Эх-ма. Нет никаких идей в башке твоей чугунной. Один только тревожный набат гудит, как, мол, теперь с начальством смены говорить, даже ежели все благополучно разъяснится по поводу портрета, ошибка, мол, совпадение, бывает же такое, даже смешно, ей-бога.

Но тебе ничуть не смешно. И не за такое люди пропадали, ищи теперь свищи.

Тебе бы теперь возвернуться, стать перед честным народом на колени, картуз долой, пойми же ты меня правильно, честной коллектив, ошибка это, как есть ошибка, не я на той портретке поганой, и зовусь не так, и написанное там — не про меня!

Да только поздно, все теперь видали, как ты драпал. Теперь уже сколько ни посыпай голову дустом, всякий заподозрит в тебе неладное, у нас просто так в листках не печатают и на стенгазету не вешают. А может, сам не враг, так егойный брат-близнец! У-у, рожа, а ну ответствуй!
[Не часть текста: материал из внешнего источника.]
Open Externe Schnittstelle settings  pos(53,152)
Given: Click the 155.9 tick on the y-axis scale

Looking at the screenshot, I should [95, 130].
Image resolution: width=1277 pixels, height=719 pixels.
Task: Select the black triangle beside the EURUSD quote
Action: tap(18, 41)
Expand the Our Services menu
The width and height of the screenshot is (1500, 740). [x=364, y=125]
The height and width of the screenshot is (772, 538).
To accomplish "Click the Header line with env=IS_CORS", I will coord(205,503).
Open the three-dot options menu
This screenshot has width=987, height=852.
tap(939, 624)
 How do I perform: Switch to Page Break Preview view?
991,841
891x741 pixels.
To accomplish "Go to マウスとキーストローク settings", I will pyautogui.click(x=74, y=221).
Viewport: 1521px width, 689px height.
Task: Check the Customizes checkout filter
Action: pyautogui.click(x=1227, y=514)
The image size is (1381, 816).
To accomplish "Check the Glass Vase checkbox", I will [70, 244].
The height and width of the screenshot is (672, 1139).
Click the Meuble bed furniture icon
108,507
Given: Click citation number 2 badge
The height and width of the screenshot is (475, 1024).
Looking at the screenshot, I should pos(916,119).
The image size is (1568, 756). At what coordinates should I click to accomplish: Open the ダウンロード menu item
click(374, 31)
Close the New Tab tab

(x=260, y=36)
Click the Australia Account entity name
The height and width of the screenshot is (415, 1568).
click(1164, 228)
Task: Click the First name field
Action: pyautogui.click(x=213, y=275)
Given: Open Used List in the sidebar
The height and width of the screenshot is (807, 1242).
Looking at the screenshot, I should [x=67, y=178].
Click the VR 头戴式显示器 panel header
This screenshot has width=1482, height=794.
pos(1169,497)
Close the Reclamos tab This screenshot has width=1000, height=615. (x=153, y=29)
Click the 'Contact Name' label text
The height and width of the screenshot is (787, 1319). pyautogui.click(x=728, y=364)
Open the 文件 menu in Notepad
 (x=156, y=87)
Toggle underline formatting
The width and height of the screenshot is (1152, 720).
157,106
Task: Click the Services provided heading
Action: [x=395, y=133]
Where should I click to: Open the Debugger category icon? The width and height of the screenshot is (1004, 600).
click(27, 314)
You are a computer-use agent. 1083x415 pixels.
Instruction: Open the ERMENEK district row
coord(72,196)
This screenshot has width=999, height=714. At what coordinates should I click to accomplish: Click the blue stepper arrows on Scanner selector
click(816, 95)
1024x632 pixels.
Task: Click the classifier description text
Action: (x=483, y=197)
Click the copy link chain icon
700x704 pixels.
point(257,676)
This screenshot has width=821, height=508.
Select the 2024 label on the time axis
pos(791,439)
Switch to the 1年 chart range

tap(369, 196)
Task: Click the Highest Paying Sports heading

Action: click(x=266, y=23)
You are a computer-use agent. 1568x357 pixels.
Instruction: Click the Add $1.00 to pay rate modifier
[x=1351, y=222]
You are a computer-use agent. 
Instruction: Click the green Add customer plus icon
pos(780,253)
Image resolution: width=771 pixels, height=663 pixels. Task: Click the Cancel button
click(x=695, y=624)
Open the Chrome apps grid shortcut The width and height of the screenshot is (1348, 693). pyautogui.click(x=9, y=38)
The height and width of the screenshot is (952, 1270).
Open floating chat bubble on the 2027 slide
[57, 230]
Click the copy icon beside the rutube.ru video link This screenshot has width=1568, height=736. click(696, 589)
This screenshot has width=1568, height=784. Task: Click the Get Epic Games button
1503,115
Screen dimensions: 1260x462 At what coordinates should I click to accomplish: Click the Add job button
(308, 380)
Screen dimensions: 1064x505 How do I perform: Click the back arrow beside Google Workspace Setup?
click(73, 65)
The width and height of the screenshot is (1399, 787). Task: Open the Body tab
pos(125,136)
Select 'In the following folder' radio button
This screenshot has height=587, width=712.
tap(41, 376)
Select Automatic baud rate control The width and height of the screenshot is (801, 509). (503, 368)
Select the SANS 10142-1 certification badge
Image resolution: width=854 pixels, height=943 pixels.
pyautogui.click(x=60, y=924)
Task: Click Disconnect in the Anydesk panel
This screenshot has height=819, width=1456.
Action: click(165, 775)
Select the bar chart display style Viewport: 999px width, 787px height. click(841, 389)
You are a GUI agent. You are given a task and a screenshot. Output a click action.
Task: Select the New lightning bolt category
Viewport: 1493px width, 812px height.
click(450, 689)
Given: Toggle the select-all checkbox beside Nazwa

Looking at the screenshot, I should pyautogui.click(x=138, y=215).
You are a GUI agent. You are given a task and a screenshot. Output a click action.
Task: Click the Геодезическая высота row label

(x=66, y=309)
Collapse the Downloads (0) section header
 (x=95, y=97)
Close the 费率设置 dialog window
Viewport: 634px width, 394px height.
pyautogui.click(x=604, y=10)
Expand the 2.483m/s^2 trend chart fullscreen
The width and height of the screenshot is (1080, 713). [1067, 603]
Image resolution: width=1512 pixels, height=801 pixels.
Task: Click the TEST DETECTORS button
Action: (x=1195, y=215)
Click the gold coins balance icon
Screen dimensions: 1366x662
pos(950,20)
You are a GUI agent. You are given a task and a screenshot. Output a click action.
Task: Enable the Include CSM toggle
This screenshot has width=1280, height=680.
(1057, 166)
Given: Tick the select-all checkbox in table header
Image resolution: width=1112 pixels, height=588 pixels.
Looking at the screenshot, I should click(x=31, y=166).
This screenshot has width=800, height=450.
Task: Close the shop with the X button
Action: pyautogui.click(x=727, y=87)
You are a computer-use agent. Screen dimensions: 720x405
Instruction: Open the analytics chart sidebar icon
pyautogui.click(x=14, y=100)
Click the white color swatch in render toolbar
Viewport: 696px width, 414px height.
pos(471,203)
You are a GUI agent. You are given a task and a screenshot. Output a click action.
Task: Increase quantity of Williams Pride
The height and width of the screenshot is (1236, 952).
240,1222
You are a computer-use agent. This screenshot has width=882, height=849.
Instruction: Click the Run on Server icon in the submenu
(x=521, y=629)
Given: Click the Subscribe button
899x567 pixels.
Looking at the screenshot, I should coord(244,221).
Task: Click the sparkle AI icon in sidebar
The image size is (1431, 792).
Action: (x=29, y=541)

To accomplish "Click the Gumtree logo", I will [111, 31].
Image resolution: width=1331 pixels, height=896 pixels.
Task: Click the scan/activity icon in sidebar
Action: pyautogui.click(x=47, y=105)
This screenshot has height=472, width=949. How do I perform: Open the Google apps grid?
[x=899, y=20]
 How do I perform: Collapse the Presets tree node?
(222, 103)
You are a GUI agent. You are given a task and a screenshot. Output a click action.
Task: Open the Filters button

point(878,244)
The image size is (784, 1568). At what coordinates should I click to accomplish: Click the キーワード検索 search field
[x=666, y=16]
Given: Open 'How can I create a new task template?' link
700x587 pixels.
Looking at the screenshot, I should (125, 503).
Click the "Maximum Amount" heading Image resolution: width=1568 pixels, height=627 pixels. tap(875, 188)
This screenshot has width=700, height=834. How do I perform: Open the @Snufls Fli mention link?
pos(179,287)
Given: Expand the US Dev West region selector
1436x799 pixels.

С такими беглыми мыслями ты скорым темпом наближаешься уже и к самому своему двору, четыре барака собранные в коробочку с густым позаброшенным садом посредине, где ты только с утра носился-горлопанил. Только тут тебе и можно спрятаться-передохнуть, взять себя в кулак, собраться с мыслями. Уж здесь-то листочков никаких предательских ни в раз не висело!

На этом месте тебе самое оно скопытнуться и чуть не полететь с разбегу носом в самую грязь.

Потому как всё вокруг и бараков, и двора, и даже окрестных телеграфных понатыканных враскоряку как попало столбов ужо сплошь обклеено теми самыми листочками.

В туманном полубреду ты бросаешься к ближайшим и давай их повсюду срывать, сколько размаха рук хватает дотянуться. Срывать и мять, машинально рассовывая по карманам, а потом просто уже мять всмятку и рвать в клочья, издавая при этом какой-то уже совсем нечеловеческий рев — не я это, не я!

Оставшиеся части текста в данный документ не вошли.